The naming of characters and their Native/European translations was also important to Boyden. Xavier Bird was named after a First Nation elder the author used to visit in James Bay. Because of language barriers, “we mostly smiled and drank tea together, a great relationship,” remembered Boyden. The character Elijah Whiskeyjack captures the anglicizing of the Native name for the trickster bird “wiss_ka_chon”, much as the character himself becomes anglicized by residential school and the war, caught between cultures. With the name of his other main character, Niska, translating into “goose,” the theme of birds becomes apparent. The author wanted to convey the sense of characters that want to become airborne but are unable to because of their circumstances.

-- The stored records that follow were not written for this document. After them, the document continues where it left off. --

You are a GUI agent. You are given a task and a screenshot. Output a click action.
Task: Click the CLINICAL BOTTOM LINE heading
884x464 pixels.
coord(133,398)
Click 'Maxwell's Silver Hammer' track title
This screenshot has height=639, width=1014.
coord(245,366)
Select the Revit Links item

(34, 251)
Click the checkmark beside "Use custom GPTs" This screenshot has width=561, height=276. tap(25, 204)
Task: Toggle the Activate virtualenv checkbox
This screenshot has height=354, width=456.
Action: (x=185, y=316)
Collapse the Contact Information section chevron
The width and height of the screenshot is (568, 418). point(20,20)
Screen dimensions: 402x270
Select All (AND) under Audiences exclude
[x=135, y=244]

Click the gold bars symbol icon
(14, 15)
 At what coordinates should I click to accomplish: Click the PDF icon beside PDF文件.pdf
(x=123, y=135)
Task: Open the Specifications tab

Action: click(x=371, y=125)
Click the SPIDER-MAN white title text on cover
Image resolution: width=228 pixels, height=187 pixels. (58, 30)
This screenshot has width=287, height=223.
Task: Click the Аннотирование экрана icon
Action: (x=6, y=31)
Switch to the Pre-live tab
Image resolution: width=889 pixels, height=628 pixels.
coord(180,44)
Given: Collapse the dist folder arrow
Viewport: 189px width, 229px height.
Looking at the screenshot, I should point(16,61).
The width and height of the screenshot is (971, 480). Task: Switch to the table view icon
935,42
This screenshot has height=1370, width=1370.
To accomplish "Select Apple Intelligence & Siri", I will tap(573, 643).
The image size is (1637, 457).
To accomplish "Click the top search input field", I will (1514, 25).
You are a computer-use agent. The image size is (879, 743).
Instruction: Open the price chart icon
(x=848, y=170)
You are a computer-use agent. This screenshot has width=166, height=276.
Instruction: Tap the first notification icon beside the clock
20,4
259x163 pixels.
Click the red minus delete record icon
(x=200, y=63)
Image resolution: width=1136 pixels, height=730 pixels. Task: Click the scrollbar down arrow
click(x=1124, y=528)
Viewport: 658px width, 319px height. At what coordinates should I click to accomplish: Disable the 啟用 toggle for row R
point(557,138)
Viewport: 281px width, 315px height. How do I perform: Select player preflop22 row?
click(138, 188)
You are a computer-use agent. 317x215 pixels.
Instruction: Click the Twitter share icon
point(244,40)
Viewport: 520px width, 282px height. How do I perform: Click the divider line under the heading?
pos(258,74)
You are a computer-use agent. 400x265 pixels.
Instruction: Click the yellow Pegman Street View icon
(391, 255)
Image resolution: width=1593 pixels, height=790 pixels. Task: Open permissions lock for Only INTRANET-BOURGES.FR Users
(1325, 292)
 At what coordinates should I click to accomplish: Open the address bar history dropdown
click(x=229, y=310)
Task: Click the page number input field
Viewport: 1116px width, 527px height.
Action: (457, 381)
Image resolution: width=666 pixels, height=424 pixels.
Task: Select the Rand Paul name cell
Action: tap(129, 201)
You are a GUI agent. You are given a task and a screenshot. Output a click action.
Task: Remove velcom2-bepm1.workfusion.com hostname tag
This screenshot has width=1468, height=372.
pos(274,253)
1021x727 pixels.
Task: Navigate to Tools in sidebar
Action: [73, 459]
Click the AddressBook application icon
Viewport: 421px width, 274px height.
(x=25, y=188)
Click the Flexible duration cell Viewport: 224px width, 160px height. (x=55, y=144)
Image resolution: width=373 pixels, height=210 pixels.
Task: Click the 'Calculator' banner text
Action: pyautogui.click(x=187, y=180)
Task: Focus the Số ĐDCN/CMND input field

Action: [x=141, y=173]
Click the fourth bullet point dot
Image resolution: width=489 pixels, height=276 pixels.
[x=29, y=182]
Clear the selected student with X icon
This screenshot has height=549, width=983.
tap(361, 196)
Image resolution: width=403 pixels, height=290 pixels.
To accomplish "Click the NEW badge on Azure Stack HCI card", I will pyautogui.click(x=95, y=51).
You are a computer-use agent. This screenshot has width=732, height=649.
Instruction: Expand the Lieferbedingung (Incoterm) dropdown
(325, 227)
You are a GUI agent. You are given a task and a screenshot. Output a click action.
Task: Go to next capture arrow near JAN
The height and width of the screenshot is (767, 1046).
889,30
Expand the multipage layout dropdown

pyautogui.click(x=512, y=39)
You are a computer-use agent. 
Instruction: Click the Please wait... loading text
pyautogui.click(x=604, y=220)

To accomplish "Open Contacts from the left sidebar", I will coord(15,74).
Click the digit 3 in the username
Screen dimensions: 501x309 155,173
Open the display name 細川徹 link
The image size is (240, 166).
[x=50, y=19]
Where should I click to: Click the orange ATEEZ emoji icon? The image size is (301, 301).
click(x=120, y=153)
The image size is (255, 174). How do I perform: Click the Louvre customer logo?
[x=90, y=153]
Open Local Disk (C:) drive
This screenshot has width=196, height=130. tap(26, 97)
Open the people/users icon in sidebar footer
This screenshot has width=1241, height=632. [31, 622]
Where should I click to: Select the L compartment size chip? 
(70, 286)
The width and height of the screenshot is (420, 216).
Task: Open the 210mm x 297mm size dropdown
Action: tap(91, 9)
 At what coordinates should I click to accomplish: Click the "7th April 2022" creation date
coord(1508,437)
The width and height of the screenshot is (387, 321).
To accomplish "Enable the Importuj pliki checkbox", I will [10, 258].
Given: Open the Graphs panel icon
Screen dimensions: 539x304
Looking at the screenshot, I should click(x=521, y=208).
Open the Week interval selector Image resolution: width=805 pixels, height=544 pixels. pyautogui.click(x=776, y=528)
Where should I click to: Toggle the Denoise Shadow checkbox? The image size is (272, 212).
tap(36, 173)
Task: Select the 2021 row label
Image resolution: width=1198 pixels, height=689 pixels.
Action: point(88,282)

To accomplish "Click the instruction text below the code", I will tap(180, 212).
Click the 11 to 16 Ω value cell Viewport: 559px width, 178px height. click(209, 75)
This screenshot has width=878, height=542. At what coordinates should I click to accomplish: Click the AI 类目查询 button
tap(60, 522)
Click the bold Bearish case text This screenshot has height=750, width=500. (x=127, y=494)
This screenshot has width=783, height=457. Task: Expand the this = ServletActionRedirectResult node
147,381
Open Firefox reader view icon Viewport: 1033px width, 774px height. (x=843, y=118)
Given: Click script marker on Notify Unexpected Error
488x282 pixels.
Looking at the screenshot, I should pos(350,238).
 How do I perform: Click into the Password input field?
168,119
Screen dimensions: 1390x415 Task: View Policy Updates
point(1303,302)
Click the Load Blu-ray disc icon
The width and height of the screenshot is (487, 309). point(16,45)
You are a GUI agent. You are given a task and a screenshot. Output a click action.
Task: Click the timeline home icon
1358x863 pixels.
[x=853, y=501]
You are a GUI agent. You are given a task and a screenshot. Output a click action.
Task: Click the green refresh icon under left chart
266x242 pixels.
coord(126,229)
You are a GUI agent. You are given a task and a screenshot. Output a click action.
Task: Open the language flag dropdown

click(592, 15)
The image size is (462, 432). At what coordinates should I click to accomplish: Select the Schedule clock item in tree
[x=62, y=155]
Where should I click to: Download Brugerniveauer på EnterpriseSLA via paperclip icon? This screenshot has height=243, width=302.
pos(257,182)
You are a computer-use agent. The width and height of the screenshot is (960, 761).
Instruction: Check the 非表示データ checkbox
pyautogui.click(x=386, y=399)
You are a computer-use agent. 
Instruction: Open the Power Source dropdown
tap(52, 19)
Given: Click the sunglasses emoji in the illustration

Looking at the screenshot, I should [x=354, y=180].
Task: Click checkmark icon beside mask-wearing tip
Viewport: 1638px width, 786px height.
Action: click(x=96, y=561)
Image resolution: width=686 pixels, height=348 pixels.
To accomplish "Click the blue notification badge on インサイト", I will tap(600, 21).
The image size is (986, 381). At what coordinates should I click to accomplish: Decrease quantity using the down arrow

Writing accurately about a war that was almost a century in the past required a lot of research. As a beginning writer and teacher in New Orleans, Boyden didn’t have the funds to do travel research until after the first draft was already written. What he discovered in Europe confirmed the level of detail he had found in his historical research. The landscape, which on the surface looked like Southern Ontario, said Boyden, was also marked with bones, shells and bullets and was a place full of ghosts. Through writing this novel, Boyden was led to the conclusion that “nobody goes through war unscathed.”



The Canadian Writers in Person series of public readings at York, which is free and open to the public, is also part of an introductory course on Canadian literature. The series is sponsored in part by the Canada Council for the Arts. Andrew Pyper will read from his debut novel, The Wildfire Season on Jan. 11, 2007.